## [Job]
Repeat the entries below word for word. Begin at the line that contains "This screenshot has height=819, width=1456. Describe" and continue through the last entry.

(Entries for locating described items)
● ● ●
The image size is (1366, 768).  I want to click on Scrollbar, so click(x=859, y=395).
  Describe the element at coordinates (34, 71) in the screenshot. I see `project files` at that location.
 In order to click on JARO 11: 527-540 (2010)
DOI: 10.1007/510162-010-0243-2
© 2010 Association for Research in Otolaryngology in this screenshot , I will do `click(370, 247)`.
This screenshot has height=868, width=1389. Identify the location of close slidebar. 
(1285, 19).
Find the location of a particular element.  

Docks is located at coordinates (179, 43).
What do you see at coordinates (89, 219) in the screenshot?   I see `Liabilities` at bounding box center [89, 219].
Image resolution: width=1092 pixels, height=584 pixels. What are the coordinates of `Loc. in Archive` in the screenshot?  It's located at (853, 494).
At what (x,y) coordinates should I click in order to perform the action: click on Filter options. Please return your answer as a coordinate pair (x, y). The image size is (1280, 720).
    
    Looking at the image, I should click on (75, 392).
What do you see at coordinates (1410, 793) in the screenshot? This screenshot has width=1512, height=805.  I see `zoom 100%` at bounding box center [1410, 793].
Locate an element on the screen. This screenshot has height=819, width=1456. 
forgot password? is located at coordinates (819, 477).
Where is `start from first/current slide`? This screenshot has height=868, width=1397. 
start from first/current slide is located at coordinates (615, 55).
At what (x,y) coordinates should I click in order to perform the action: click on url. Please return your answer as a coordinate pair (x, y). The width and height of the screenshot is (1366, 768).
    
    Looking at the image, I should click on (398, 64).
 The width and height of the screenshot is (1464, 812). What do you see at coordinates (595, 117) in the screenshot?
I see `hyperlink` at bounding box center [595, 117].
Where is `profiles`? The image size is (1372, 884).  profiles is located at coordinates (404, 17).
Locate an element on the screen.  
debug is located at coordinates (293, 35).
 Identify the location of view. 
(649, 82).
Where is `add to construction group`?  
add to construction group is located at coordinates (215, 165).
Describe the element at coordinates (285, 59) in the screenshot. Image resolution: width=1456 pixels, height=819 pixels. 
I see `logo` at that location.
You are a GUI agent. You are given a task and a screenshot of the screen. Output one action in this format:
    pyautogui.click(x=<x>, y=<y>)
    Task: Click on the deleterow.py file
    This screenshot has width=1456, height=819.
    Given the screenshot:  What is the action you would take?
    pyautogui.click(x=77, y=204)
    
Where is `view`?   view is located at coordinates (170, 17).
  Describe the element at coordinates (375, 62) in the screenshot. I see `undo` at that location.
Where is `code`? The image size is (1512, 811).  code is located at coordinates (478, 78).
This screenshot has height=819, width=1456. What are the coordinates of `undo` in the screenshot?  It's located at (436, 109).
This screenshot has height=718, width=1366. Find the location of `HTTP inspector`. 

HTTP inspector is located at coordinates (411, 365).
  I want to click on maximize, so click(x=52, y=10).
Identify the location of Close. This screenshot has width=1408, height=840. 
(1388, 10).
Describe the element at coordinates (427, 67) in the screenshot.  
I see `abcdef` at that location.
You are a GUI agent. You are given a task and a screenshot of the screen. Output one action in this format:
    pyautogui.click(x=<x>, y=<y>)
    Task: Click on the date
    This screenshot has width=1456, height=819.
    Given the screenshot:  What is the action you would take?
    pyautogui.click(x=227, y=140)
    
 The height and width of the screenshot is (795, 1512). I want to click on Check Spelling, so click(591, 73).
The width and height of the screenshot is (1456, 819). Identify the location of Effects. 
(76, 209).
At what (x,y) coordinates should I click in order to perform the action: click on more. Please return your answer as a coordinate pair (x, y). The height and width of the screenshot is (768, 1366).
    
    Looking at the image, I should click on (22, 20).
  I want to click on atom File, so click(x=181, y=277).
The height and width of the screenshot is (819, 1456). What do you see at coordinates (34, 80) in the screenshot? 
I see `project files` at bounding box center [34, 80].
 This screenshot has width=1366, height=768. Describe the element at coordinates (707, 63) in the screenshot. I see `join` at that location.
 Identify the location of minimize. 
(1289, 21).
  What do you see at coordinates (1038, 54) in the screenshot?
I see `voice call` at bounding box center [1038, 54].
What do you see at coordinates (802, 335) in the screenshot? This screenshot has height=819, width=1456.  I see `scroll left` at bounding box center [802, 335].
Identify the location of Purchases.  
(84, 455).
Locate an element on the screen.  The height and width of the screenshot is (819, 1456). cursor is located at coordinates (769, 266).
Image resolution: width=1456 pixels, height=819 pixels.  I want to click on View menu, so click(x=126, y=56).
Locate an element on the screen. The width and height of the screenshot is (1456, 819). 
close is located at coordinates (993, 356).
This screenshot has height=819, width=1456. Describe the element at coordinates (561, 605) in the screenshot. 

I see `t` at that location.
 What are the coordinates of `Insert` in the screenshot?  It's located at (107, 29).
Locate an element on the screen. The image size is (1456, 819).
● ● ●
## [The result]
This screenshot has height=819, width=1456. Describe the element at coordinates (561, 605) in the screenshot. 

I see `t` at that location.
 What are the coordinates of `Insert` in the screenshot?  It's located at (107, 29).
Locate an element on the screen. The image size is (1456, 819).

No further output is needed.